There's not much you won't do for a "my-birthday-is-in-two-months-and-I'm-going-to-be-three" year old which is why, despite the fact that I once managed to killed a plastic plant, I found myself outside digging up the lawn trying to make something that resembled a garden.

Honestly I don't know the first thing about gardening but I did succeed in turning a square section of perfectly good grass into dirt. I managed to buy some seeds and pour the entire contents of each envelope into the soil, cover them and douse them in water. I even bought those little white plastic stakes and dutifully noted what was where in my little patch of mud.

And then we waited.

On the surface not much was happening - just the same pile of soil sitting there in the corner of the yard. But my daughter enjoyed watering the dirt each day as only a two-year-old can and I continued to hope against hope that I might have inherited SOME of my family's knack for gardening.

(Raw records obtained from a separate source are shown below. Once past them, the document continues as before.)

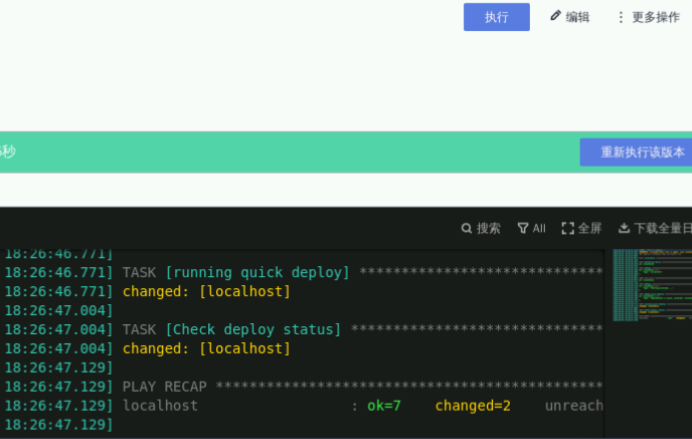Viewport: 692px width, 439px height.
Task: Click 'localhost' in the recap line
Action: click(160, 405)
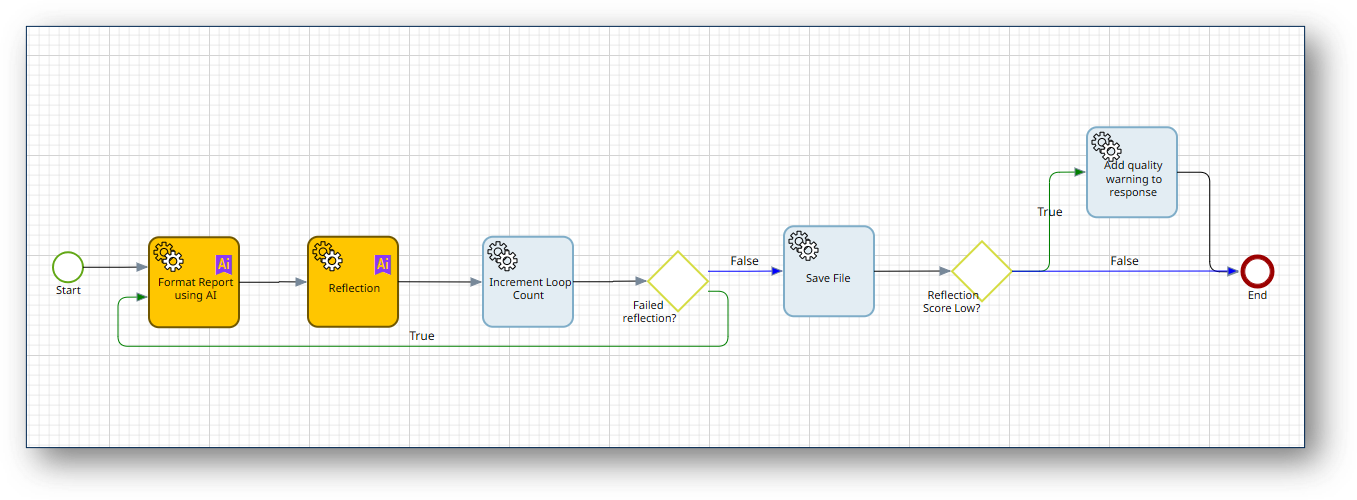Select the 'Increment Loop Count' task label
1357x500 pixels.
[x=529, y=289]
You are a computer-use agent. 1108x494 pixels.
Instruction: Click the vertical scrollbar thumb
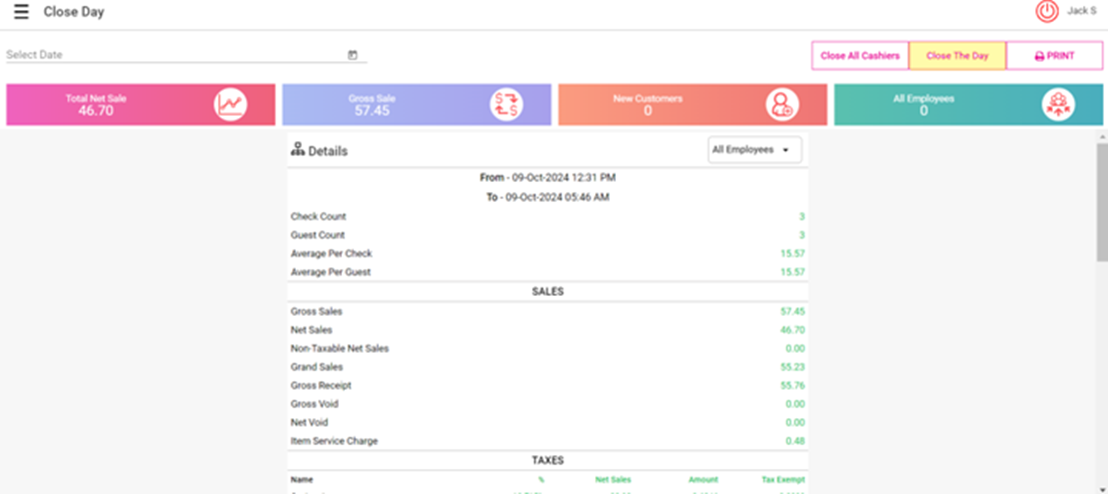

My grandfather on my mother's side was a master gardener. A large, gentle man, he would spend from early spring to late fall tending a massive garden that ran the length of his backyard. With the patience of Job, he'd spend hours pruning and nurturing a cornucopia of vegetables, herbs and flowers. When done for the day, he would carefully put his gardening tools in a shed just outside of the garage with the same ritualistic care that he kissed a large crucifix of Jesus hanging next to the front door every night before going to bed. For his grandchildren, his affection knew no bounds. I can still remember the smell and feel of kissing him goodnight - the sweat on his bristly cheeks, the lingering odor of Pabst Blue Ribbon and Camels, the feel of his white v-neck tee shirt.

He was a postman, and spent years delivering mail in the same town that he raised his family. On the day of his funeral, a bitterly cold winter day, several hundred townspeople that he touched over the years lined up around the church and waited for hours outside in the near-zero weather to pay their respects.

But there was more to my grandfather than just his gardening and his kind soul. There was his obsession with watching World War II documentaries. He would sit at the counter in the kitchen, mesmerized by the images and the history. There was the many evenings he'd spend drinking at the Knights of Columbus lodge in town. There was the way he scolded me harshly one time when I jumped out from behind a pile of boxes in the basement and startled him.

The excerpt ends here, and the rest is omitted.